As long as we're talking about a clarification of terms, what about the buiness of classical music "appreciation"? I don't _appreciate_ classical music. I enjoy it. Why can't we call it classical music _enjoyment_? I think that to _appreciate _something implies an acknowledging of something out of obligation as opposed to being moved emotionally by it; like when parents make their children send out thank you cards to all the friends and relatives who gave presents at the confirmation, bar-mitzvah, or graduation.


----------



## Simplicissimus (Feb 3, 2020)

I try not to get annoyed when people make assertions about the “best” composer, era, genre, performer, orchestra, recording, and so forth. It’s usually just shorthand for “favorite,” except when they denigrate other people’s favorites. Then it’s annoying. Professional critics like Hurwitz can be expected to make assertions about the “best” recording, etc. At least he’s usually careful to avoid saying, in effect, that you’re an idiot if you don’t share his views.


----------



## jegreenwood (Dec 25, 2015)

Simplicissimus said:


> I try not to get annoyed when people make assertions about the "best" composer, era, genre, performer, orchestra, recording, and so forth. *It's usually just shorthand for "favorite," except when they denigrate other people's favorites. Then it's annoying.* Professional critics like Hurwitz can be expected to make assertions about the "best" recording, etc. At least he's usually careful to avoid saying, in effect, that you're an idiot if you don't share his views.

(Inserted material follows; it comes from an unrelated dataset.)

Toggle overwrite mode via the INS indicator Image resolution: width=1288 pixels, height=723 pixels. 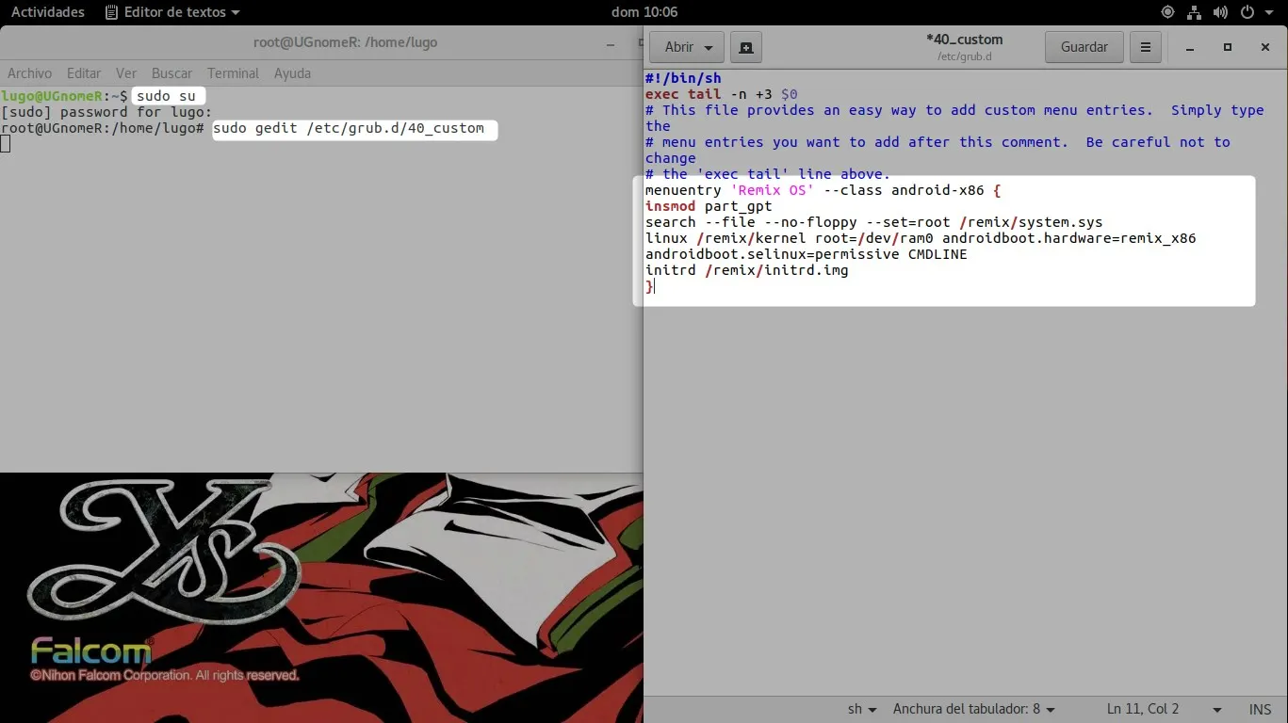tap(1260, 709)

Hear, Hear. (And a few more characters)


----------



## Ethereality (Apr 6, 2019)

When people use arguments from authority and popularity, then it's annoying and degrading. When they fight about the superiority of the music itself, ie. hammeredklavier, then it's very entertaining, dramatic and interesting. 

I realize my first post appeared like an argument from popularity was being used to defend my favorite composer nowadays. No, if I really believed such a list, then Beethoven would be my 2nd favorite. Instead I was trying to show how Classical music can be perceived as a higher form in some objective measure, but even that's probably not a wise thing to talk about. 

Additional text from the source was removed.